4. Sales Incentive Accruals — Deloitte's First CAM

Deloitte identified sales incentives as a CAM: "The Company offers sales incentive programs to promote the sale of products from the dealer to the retail customer. At the time of the sale to a dealer, the Company records an estimated cost for the sales incentive programs as a reduction to the sales price… A key assumption is the predictive value of the historical percentage of retail sales incentive costs to retail sales. The predictive value of the historical percentage for the United States and Canada is a critical audit matter because differences from the historical percentage to current conditions could have a material impact on the sales incentive accrual." This is directly related to the MD&A disclosure of "greater reliance on sales incentives" — the accrual methodology assumes historical patterns predict current conditions, which may not hold in an accelerating down cycle.

5. Allowance for Credit Losses — Deloitte's Second CAM

Deloitte identified the credit loss allowance (modeled via linear regression on the U.S./Canada retail customer receivable portfolio) as a CAM: "The allowance for credit losses is an estimate of the credit losses expected over the life of the Company's receivable portfolio… The Company utilizes linear regression models to estimate the expected credit losses for large and complex retail customer receivable pools, which represent more than 90 percent of retail customer receivables." The MD&A explicitly flagged "elevated receivable write-offs" — so write-offs are above modeled levels, creating judgment risk in the allowance.

6. Right-to-Repair and Antitrust

The FTC lawsuit (risk #3 above) is the biggest idiosyncratic risk.

Summary

Grade: F. The mechanical fails (C4 cash/debt 15%, D2 Debt/EBITDA 5.5x) are Financial Services structural features — the real story is the ag cycle downturn that is driving segment operating profits down 26-49% on top of $600M of tariff impact.

Deere's FY2025 is the classic cyclical industrial trough: revenue down 12%, net income down 29%, PPA operating profit down 41%, C&F operating profit down 49%. The company is responding with structural actions (sales incentive deployment, SG&A discipline, reduced capex, share buyback cuts), but FY2026 guidance is for "large agriculture sales in North America... expected to remain subdued."

The two auditor CAMs are precisely the right ones to flag in this environment: (a) sales incentives accruals, because "greater reliance on sales incentives" creates estimation judgment, and (b) allowance for credit losses, because "elevated receivable write-offs" create provisioning judgment. Deloitte did not raise these CAMs in the prior cycle — they reflect the specific conditions of the current downturn.

The FTC right-to-repair lawsuit is the single most important non-cyclical risk.

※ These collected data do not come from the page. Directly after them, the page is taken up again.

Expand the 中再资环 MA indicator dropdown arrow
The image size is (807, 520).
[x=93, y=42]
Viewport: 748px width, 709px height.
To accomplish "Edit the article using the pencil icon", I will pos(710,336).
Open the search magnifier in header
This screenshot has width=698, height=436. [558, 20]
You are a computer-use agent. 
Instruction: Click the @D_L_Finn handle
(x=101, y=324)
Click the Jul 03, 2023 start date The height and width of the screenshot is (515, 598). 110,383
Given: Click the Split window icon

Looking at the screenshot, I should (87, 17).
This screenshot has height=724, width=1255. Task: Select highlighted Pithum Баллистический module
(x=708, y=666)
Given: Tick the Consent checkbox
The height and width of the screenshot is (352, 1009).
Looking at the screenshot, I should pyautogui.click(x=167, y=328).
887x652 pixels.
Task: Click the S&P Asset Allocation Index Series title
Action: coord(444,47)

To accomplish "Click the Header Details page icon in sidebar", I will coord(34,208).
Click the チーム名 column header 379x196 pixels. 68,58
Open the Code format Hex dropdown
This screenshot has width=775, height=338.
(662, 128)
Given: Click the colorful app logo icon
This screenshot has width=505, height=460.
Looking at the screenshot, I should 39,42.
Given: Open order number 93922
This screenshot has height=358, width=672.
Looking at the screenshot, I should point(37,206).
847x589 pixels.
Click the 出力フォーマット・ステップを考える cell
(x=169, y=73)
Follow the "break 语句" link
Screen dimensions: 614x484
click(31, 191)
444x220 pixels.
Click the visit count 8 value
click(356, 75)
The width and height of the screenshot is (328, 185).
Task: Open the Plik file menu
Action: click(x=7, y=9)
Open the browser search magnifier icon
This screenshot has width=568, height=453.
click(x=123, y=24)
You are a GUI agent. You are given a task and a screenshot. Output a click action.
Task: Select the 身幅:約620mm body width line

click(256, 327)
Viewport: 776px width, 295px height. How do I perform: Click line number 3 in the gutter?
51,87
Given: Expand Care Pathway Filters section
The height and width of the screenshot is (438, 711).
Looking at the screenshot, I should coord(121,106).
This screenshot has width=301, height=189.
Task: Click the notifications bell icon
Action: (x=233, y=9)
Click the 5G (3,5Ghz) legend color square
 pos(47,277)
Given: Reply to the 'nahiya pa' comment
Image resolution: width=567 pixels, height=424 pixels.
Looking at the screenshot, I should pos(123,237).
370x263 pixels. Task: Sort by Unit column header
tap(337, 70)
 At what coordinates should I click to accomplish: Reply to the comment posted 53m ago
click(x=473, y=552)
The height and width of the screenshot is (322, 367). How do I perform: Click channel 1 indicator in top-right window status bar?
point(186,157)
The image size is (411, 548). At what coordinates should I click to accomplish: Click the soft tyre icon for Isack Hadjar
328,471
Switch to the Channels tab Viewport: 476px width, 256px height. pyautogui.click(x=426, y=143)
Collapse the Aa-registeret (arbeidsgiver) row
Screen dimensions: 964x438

If Deere's franchise model is forced open, the aftermarket parts and service margins — historically a stabilizing profit source through cycles — could compress, changing the earnings profile permanently.

The positive story: CFFO/NI of 1.48 held up, gross margin in ag operations is 36.5% (still industry-leading), Goodwill/Equity is only 21%, the M-Score is clean, and the balance sheet is investment-grade.

The key question for FY2026: Does the used equipment overhang clear, ending the ag equipment downcycle? And does the FTC lawsuit reach a settlement that preserves the core Deere franchise model?

**Disclaimer**: This report is based on Deere & Company's FY2025 10-K filed with SEC EDGAR on December 18, 2025. This is NOT investment advice.

Data: SEC EDGAR 10-K + Yahoo Finance

Auditor: Deloitte & Touche LLP (Unqualified opinion, auditor since 1910, 2 critical audit matters — sales incentive accruals, allowance for credit losses)

Fiscal year ended: November 2, 2025

This report is based on SEC 10-K filings and public financial data. Not investment advice.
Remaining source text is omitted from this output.